En la habitación, el máximo pontífice se encuentra agarrando con débiles fuerzas las dos manos del mesías. Este le corresponde, sintiendo una gran compasión por él.

—Yo no soy malo —le dice el Papa—, tan sólo soy un cobarde. No soy más que un hombre. Y, como todo hombre, voy a morir.

Le aprieta más las manos. Miguel Ángel no pestañea, no aparta su penetrante mirada de los cansados ojos del Papa.

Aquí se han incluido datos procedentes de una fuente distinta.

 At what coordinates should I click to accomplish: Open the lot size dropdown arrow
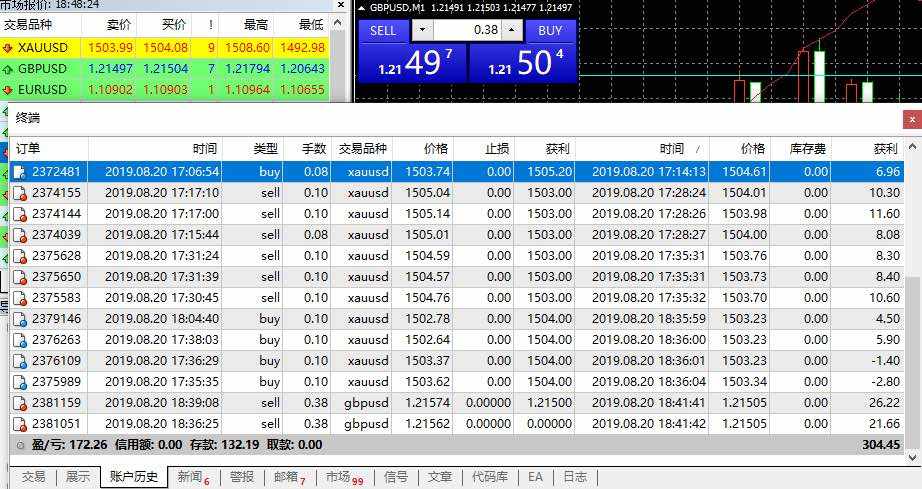[422, 30]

—No es un secreto que las preferencias para mi sucesión recaen en el bueno de Pietro. Sus opositores han muerto en su mayoría, murieron junto a mí. Es un hecho que Pietro será el siguiente Papa. Pedro, el romano… —ríe imperceptiblemente— el último Papa. El buen Pietro me dijo una vez que el objetivo de cualquier religión debía ser la eliminación de su necesidad, y estoy seguro de que él lo va a conseguir —de nuevo parece que ríe—. El bien por el bien, sin necesidad de recompensa o castigo. El hombre por el hombre. Lo mejor de ti para todos, lo mejor de todos para ti. Sin dogmas, sin jerarquías, sin imposiciones. El triunfo de la paloma, el triunfo del espíritu. Prométeme, Ángelo, ¿lo vas a hacer? ¿Crearás el paraíso en la tierra?

—La edad de Oro se acerca, puedes ir en paz.

Una sonrisa y el último aliento: el Papa ha muerto.